Alceste est l'un des deux personnages principaux de l'œuvre, un homme de qualité que le texte montre dès la première scène en dialogue avec Philinte. Il occupe une place centrale dans l'action par la vigueur de ses prises de position, son refus des usages du monde et sa relation passionnée avec Célimène. Dès son entrée, il se distingue par une parole tranchante, une colère contenue et une exigence morale qui structurent tout le drame.
Alceste est le protagoniste incontestable de la pièce, et même son foyer conflictuel: l'intrigue se construit autour de son opposition au monde, de sa querelle avec Oronte, de sa liaison avec Célimène, et de sa volonté de rompre avec une société qu'il juge corrompue. Son intransigeance fait avancer les scènes, provoque les affrontements et donne son unité à l'ensemble de l'œuvre.
Il joue aussi un rôle d'opposant aux codes sociaux, aux flatteries, aux faux-semblants et aux compromis. En cela, il met en crise tous les autres personnages: Philinte, qui lui répond par la modération; Oronte, qu'il blesse par sa sincérité; Célimène, qu'il aime et accuse tout à la fois; Arsinoé et les marquis, qu'il juge avec sévérité. Son poids dans l'intrigue est donc à la fois dramatique et critique.
Avec Philinte, Alceste forme un duo d'opposition intellectuelle et morale.
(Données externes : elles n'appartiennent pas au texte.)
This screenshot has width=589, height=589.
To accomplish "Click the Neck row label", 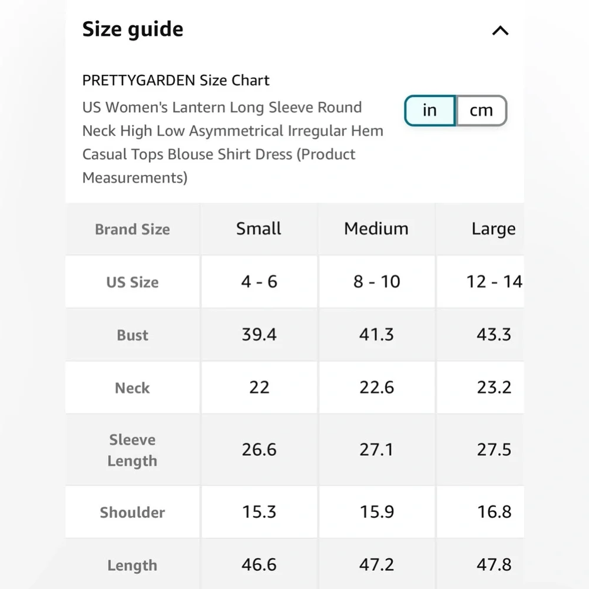I will coord(133,388).
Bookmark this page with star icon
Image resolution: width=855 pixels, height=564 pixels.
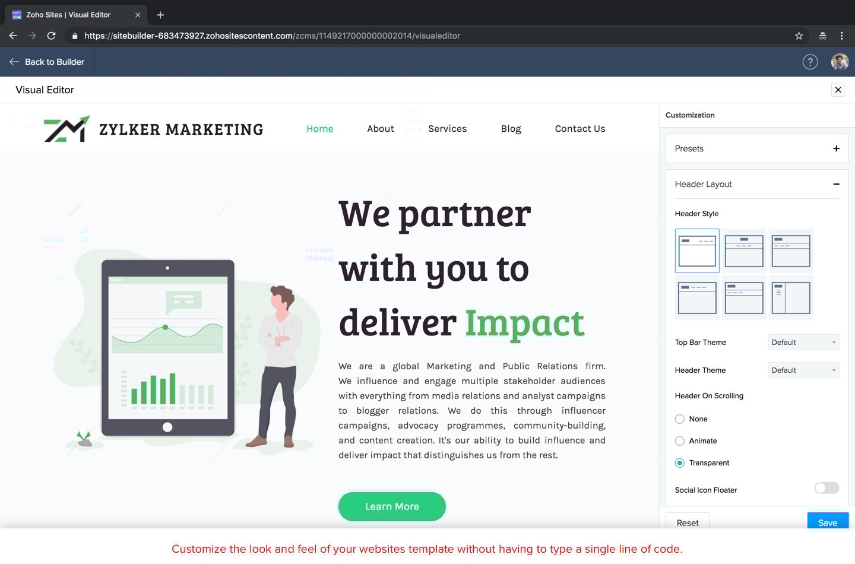point(799,36)
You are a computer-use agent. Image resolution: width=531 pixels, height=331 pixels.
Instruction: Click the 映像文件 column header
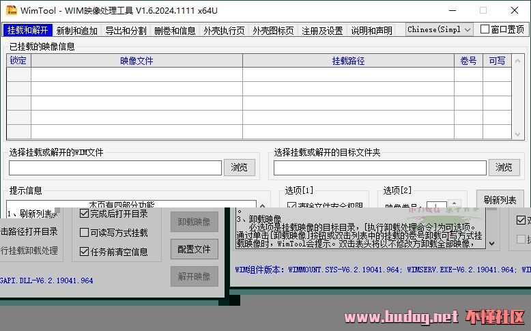[x=137, y=61]
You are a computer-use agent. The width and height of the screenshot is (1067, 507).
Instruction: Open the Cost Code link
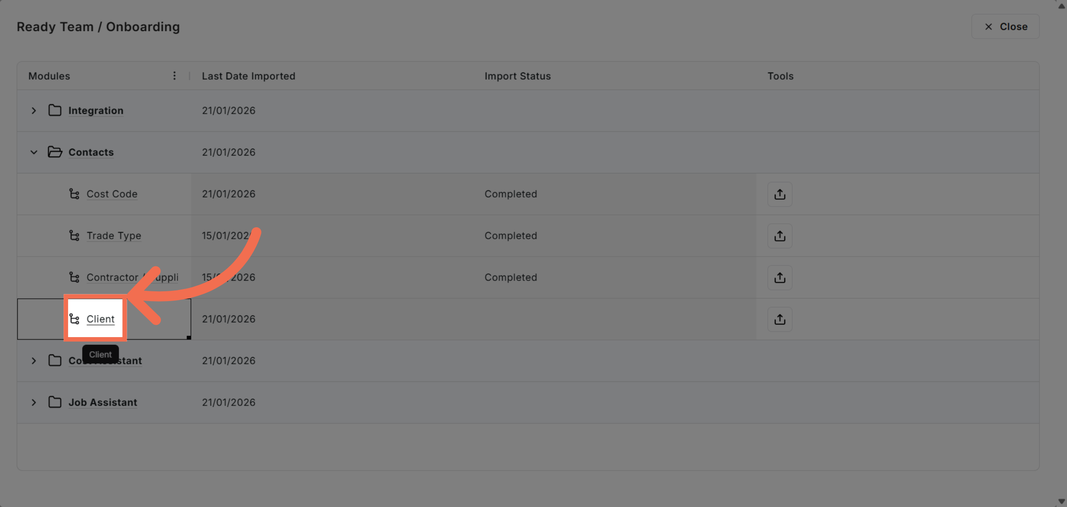[x=112, y=194]
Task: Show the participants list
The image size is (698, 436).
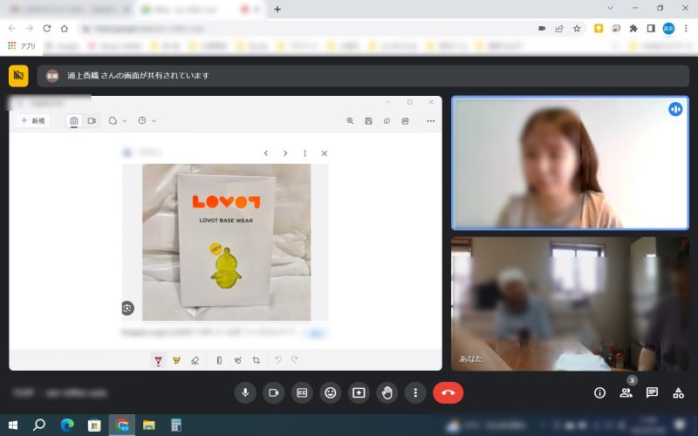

Philinte tente sans cesse de le tempérer, de lui conseiller la mesure et l'acceptation des usages, tandis qu'Alceste rejette ses raisonnements comme trop accommodants. Leur relation est pourtant marquée par l'amitié: malgré les emportements, Philinte reste auprès de lui et cherche à le retenir.
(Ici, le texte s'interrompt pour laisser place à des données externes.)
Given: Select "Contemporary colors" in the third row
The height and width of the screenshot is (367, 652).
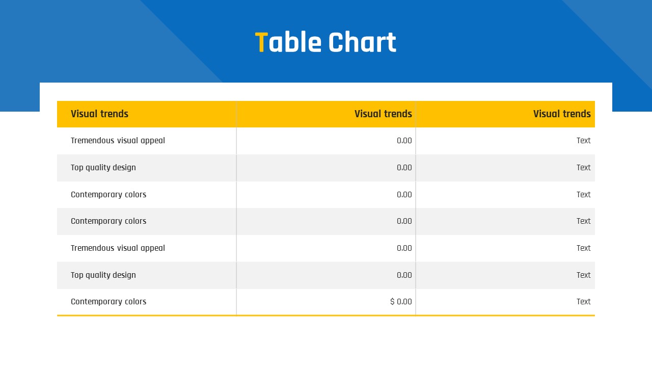Looking at the screenshot, I should pos(108,195).
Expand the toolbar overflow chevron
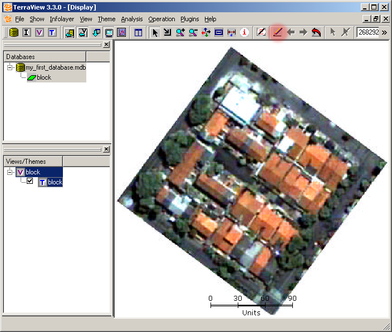The height and width of the screenshot is (332, 392). (x=384, y=32)
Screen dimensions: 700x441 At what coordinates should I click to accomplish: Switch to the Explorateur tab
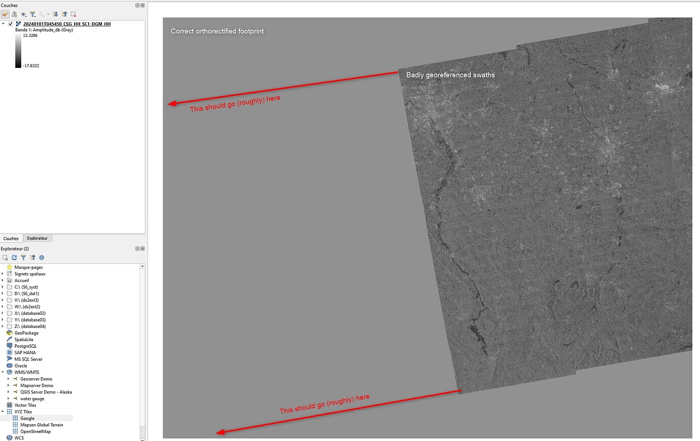click(x=37, y=238)
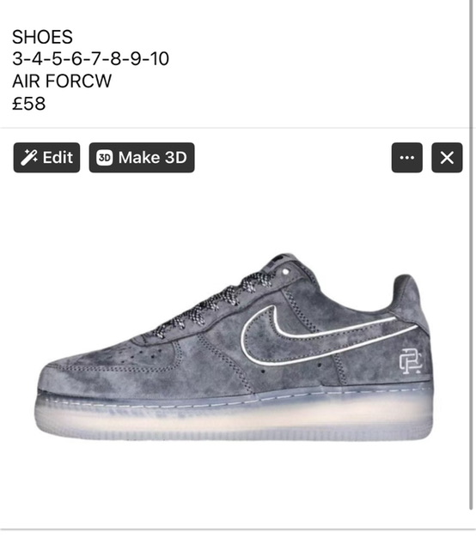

Avec Célimène, la relation est centrale et contradictoire. Alceste l'aime profondément, mais il lui reproche sa légèreté, sa coquetterie et sa complaisance envers les autres hommes. Avec Oronte, la relation se dégrade à cause du sonnet: Alceste refuse de flatter et déclenche un conflit qui le conduit devant les maréchaux. Avec Éliante, il trouve une figure de sincérité qu'il estime, mais il ne peut se résoudre à l'épouser. Arsinoé, enfin, prétend le soutenir contre Célimène, mais cette sollicitude s'accompagne d'une forme d'hypocrisie qu'Alceste perçoit en partie. Face à Acaste et Clitandre, il dénonce la mondanité et la flatterie de cour.
Alceste se définit d'abord par la sincérité absolue. Il veut que le cœur parle dans les discours, refuse les compliments vides et condamne la flatterie sous toutes ses formes. Il se réclame de l'honneur, de la droiture et de la vérité, et juge que l'on doit dire aux hommes ce qu'on pense d'eux. Cette exigence le rend rigide, impulsif et souvent excessif, mais elle fonde aussi sa grandeur morale.
Le texte insiste également sur ses contradictions. Alceste hait la société des hommes tout en cherchant sans cesse à y faire reconnaître sa justice; il condamne les faux-semblants mais aime Célimène, qui incarne précisément la séduction mondaine et l'instabilité des sentiments; il réclame la vérité tout en étant déchiré par la jalousie et le désir d'être aimé seul. Son tempérament est dominé par la bile, le chagrin, la colère et une forme de lucidité douloureuse. Il veut fuir les hommes, mais il reste pris dans leurs liens, dans ses procès, dans son amour et dans son orgueil.
Alceste évolue peu dans le sens d'un assouplissement: il demeure jusqu'au bout fidèle à sa radicalité, à son refus des compromis et à sa haine des hommes. En revanche, son expérience le conduit à durcir encore sa position. Le procès perdu, la lecture de la lettre, la scène finale avec Célimène et son refus d'entrer dans un arrangement amoureux confirment sa décision de se retirer du monde. Sa stabilité fait de lui un personnage presque exemplaire au sens classique: il ne change pas de nature, mais il pousse sa logique jusqu'à l'extrême.
Alceste symbolise à la fois la vérité morale et l'impossibilité de vivre selon cette vérité dans la société mondaine. À travers lui, l'œuvre interroge la place de la sincérité, la puissance des usages sociaux, l'hypocrisie des relations et la difficulté d'accorder l'idéal et la vie commune. Il révèle aussi une tension essentielle de l'humanité: vouloir la justice absolue tout en demeurant attaché, malgré soi, à ce qui nous blesse et nous contredit.